La Traviata Conductor: Marco Armiliato, Violetta: Renée Fleming, Alfredo: Matthew Polenzani, Germont: Dwayne Croft
The singing was big and rich, fitting for the Zeffirelli
production. Matthew Polenzani was wonderful and I really like his tenor. It's full enough when it's high without a pinched sound. He's also cute and it's believable that Violetta would want to throw away life in the fast lane to shack up with his Alfredo. I love Dwayne Croft, although I never realize it's him when he's on stage. I've seen him many times and he's always so solid in his performance that there is nothing to disappoint. If I were the heroine of any of these stories, I would always choose the baritone over the tenor. But anyway, La Traviata is all about Renée as Violetta. She is perfection, always delivering the most delicate trills, the spine tingling pianissimi and of course the most thrilling coloratura. Her Violetta was lovely, the belle of the ball and she knew it. When she was sick and dying, she was pitiful and full of self-sorrow and self-pity. But she took me along with her and I believed it. I didn't think I would like the production since I saw it last year, but it was like seeing it for the first time and oh, was it was worth it.

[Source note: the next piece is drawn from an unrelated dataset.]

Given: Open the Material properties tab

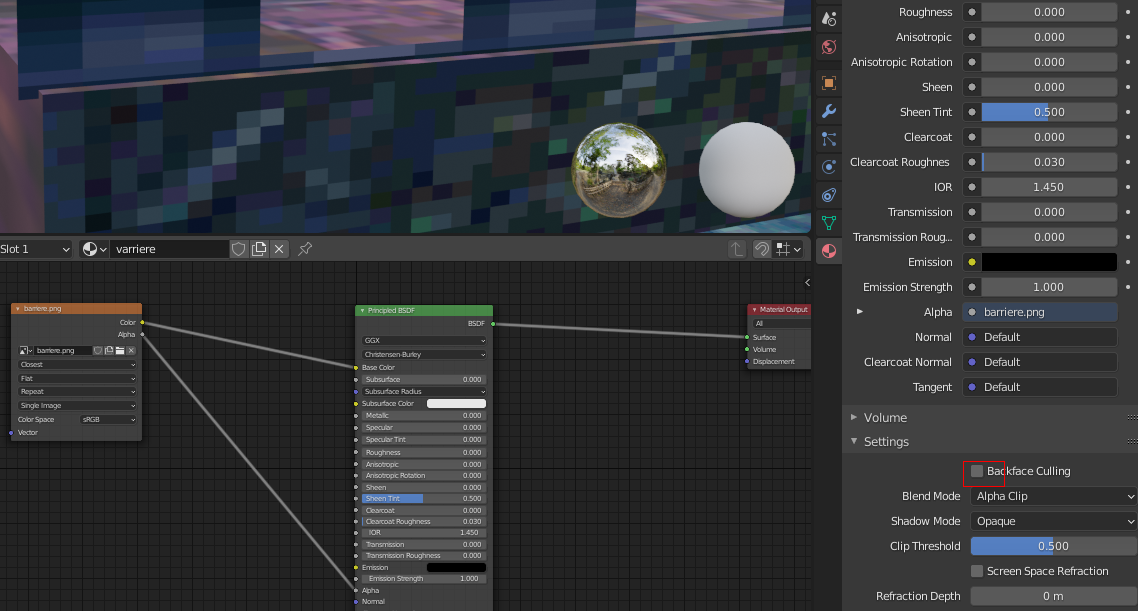Looking at the screenshot, I should point(828,251).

Sally, Kari, Noah and I went backstage to greet Renée as we are usually lucky and privileged to do (Noah's first time to meet her!). As we crossed the second barricade, Kari and I stopped dead in our tracks because ahead of us at the end of the hall was ELAINE STRITCH. I'm sure my gasp could be heard through out the corridors! Upon regaining our composure (who were we there to see?) we approached cautiously, as one should always do when there is such as Stritchay in the vicinity (not that I've ever been closer, but I know better). We were delighted to find her wearing her little hat as usual, leggings and a sumptuous fur coat. My friend Michael Stinchcomb was standing with her and saw me as we approached. He turned around and winked at me and we caught up for the briefest second. Stritchay announced that she couldn't possibly wait to see La Diva in the green room as it "would be too crowded." Stritchay gets what she wants and she headed toward the dressing room and Michael followed her. But Michael often goes where many of do not so I didn't necessarily think he was with Stritchay. So, we took our place in the redecorated green room - less green and way less plaid, thank you. We passed the time by talking about Stritchay and visiting with other attendees.

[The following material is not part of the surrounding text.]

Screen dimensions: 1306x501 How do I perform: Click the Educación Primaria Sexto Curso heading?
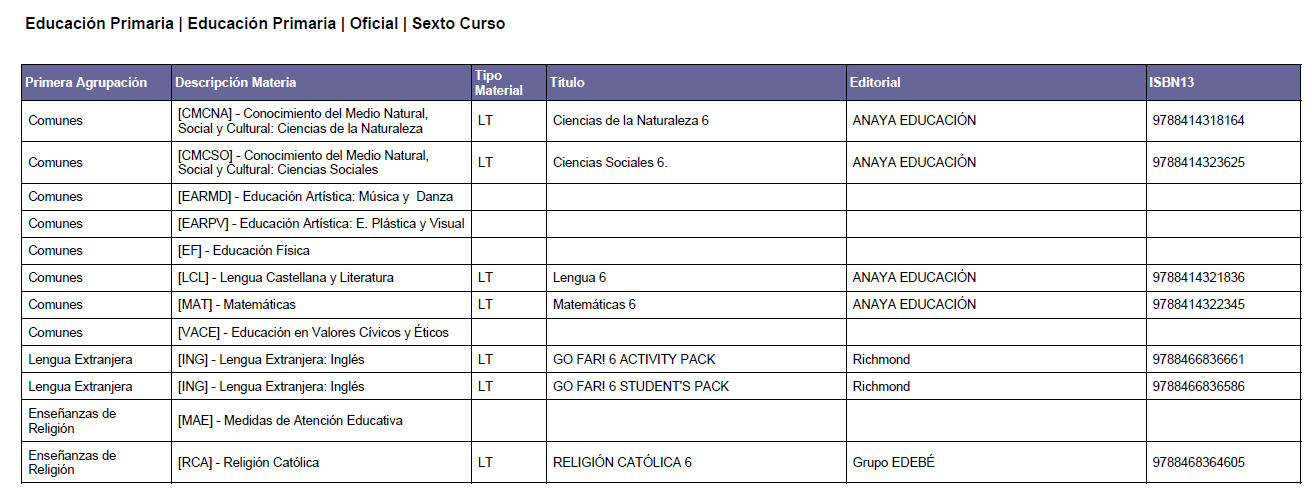(265, 24)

Suddenly I heard my name being called by Michael. I (ME!) was being summoned to the door to meet ELAINE STRITCH! "I just had to meet you because Michael tells me your a big Broadway fan." OH MY GOD. I know I was smiling and I know I responded appropriately, but all I could think of was, I'm standing face to face with Stritchay and she just shook my hand and it's really soft and she's wearing fabulous round glasses and she really does have on her little hat. I remember that I did manage to point out Kari and Noah who rushed over. We told her that we would be coming to see her at Café Carlyle in January. She said something like, "How can you afford it?" Kari and Noah told her that they had seen her perform. Noah said, "I saw you in your At Liberty show in Boston" and she responded, you saw Elaine Stritch at Liberty? It is her show after all so she should use the complete title. They talked about how long it had been since that was all started and she said she's back in rehearsal and it's hard to remember it all now. I have faith. She told us to be sure to stay and say hello after. Oh, you bet we will, Stritchay! She and Michael took their leave and I gratefully blew him kisses. MICHAEL, I OWE YOU ONE.
We managed (couldn't really get over how lovely Stritchay was to us!) to settle down in time for La Renée's entrance. How many people in the green room? I think around 20 or so. She admitted that she was drained after the performance - well, no wonder, dying takes a lot out of a diva - but she looked fabulous, casual, but glamorous, in a brown turtle neck and black slacks. As always, she was so gracious, so lovely and really just so ordinary. But she's not ordinary, she's much, much more. She told me hello, remembering my name and chatting with me a minute about La Traviata (I got the blouse tug!). Noah introduced himself and it could not have been more special. Before we left, I told her that Michael had introduced us to Elaine Stritch. I know, but I couldn't help it. But she laughed and responded, "Isn't she great?"